Le había cogido gusto a aquel bar, quizás por la propicia pose acechadora: inclinado hacia delante, medio destartalado y con las cañerías corvas, como si se tratase de la retorcida columna vertebral de un felino a punto de lanzarse a por su presa. Quizás por su localización: al final de un callejón que no ofrecía más que humedad y basura.
Ahí dentro, en la penumbra, imaginaba que luces tenues alumbraban su vaso lleno de telarañas.
Se divertía recreando la pose siniestra del encargado del local, mirándola con sus ojos de hielo y su media sonrisa que dejaba vislumbrar en parte su afecto y en parte las ciertas ganas de violarla y descuartizarla.
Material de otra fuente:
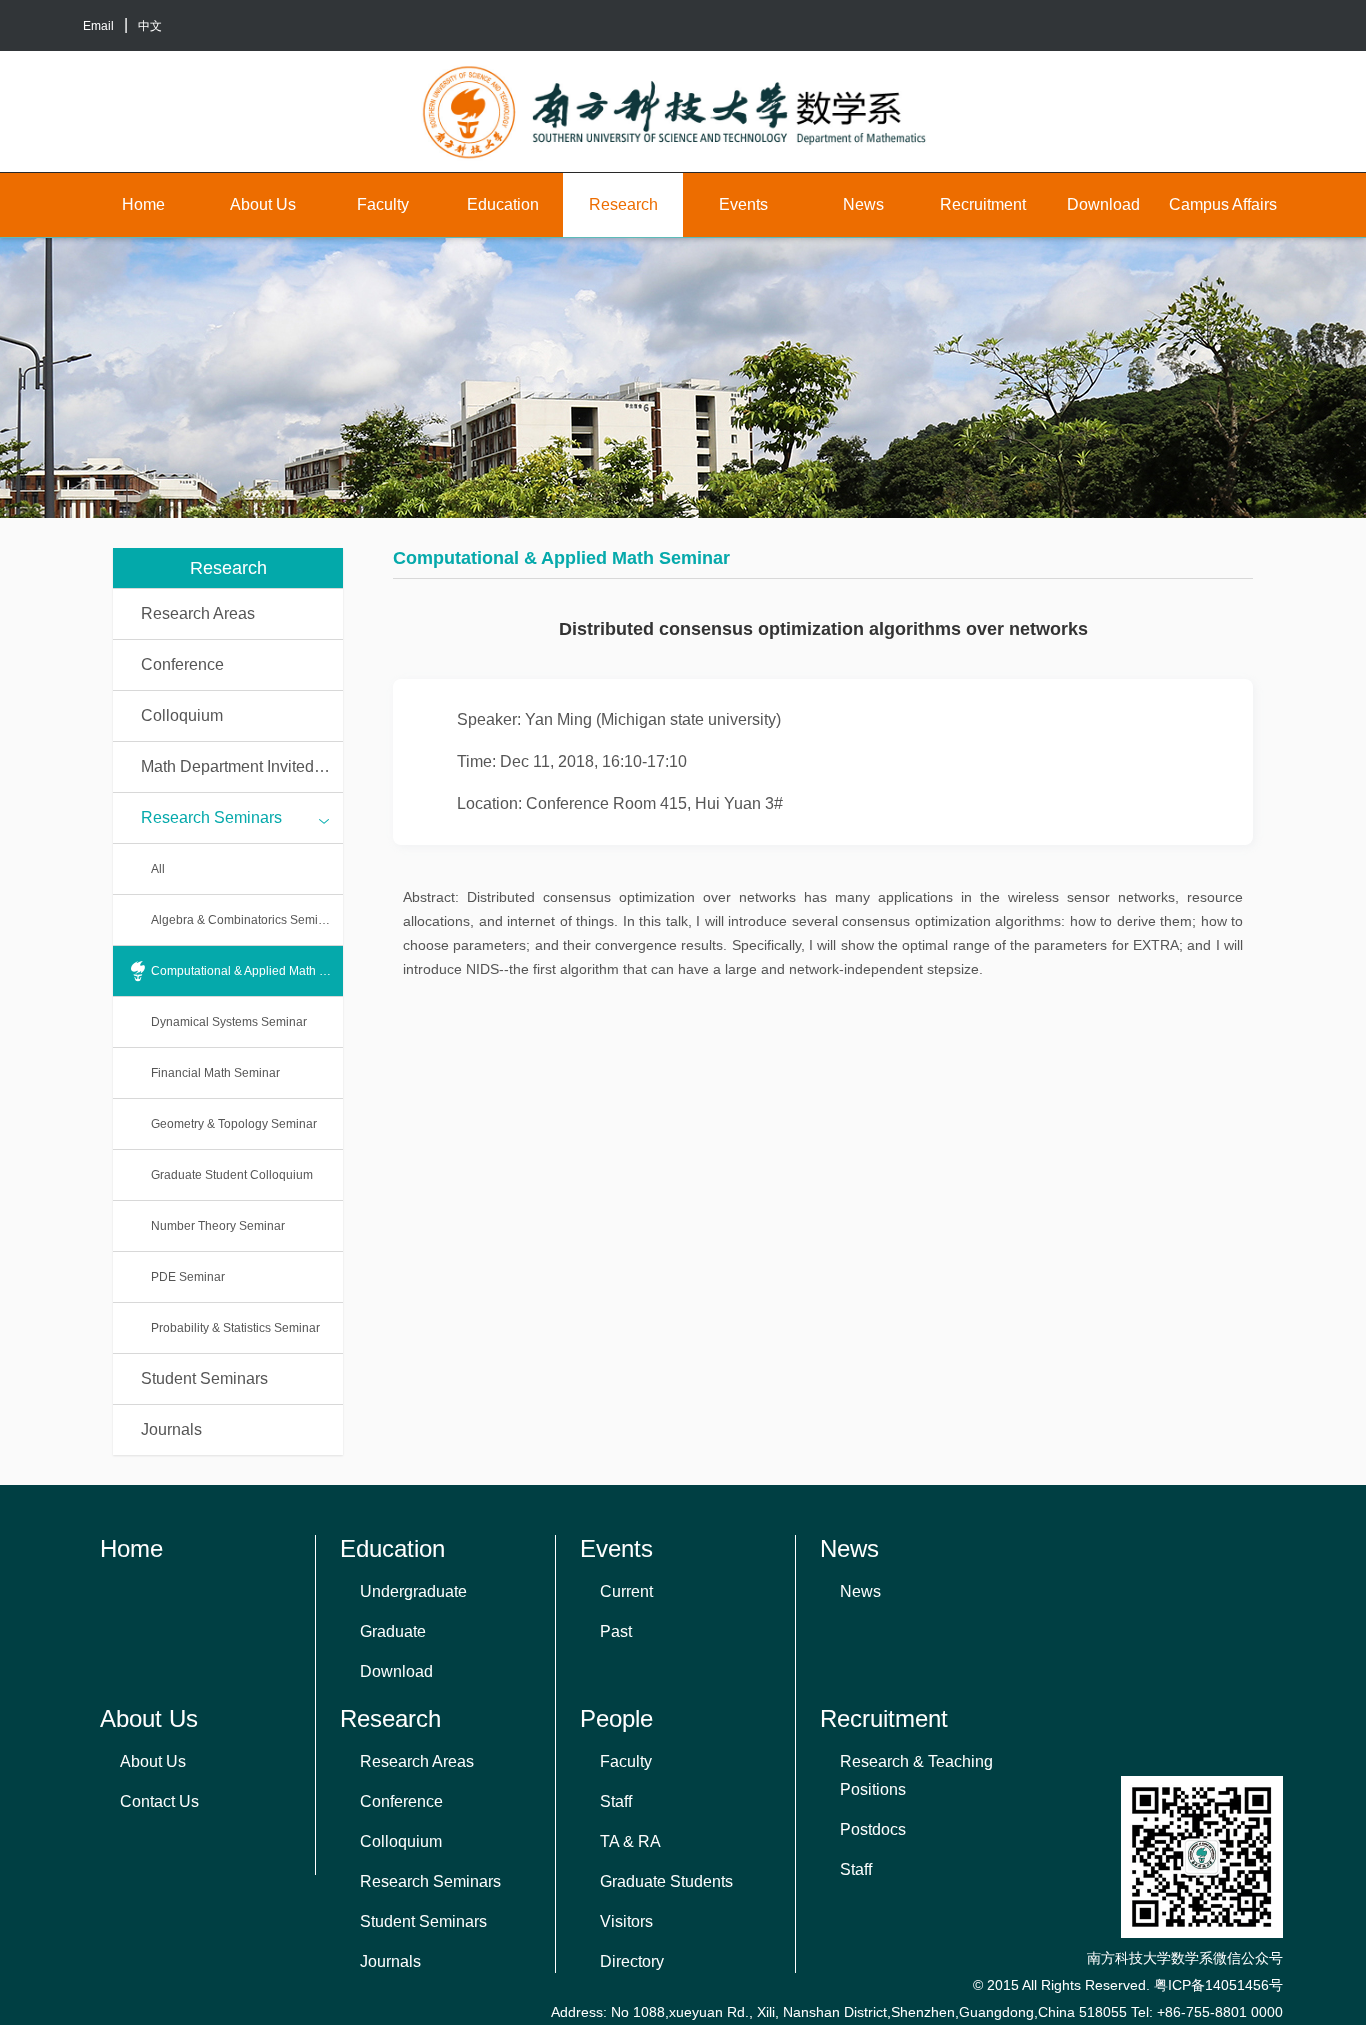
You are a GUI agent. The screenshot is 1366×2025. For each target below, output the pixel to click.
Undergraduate (413, 1591)
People (616, 1718)
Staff (616, 1801)
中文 (150, 26)
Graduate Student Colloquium (232, 1175)
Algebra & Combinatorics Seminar (243, 920)
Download (1103, 204)
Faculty (383, 204)
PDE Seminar (188, 1277)
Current (626, 1591)
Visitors (626, 1921)
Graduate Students (666, 1881)
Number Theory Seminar (218, 1226)
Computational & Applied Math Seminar (247, 971)
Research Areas (198, 613)
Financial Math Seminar (215, 1073)
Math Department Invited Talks (242, 766)
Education (503, 204)
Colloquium (182, 715)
También podía incluso arrancar las mudas notas del piano sin patas que yacía en el centro, derrumbado en el suelo. De todos los fósiles y momias del lugar, aquel piano era su cadáver favorito.
En su mente, al tugurio sólo accedían las cinco mismas personas; descontándola a ella y al dueño eran: una bonita chica, de tez pálida y enormes ojos oscuros, un bohemio alcohólico y esquizofrénico, o quizás lo primero antes que lo segundo, y, por último, un mendigo harapiento junto con su perro famélico.
De la muchacha, lo poco que sabía era que se trataba de la prometida del hermano del dueño del bar; el resto eran conjeturas, no obstante una de las versiones con más acogida era la de que, tras el supuesto asesinato del novio cometido por su propio hermano, por algún asunto económico, ella había quedado, como en una especie de maldición, prendada de aquel que arruinó su luminoso futuro.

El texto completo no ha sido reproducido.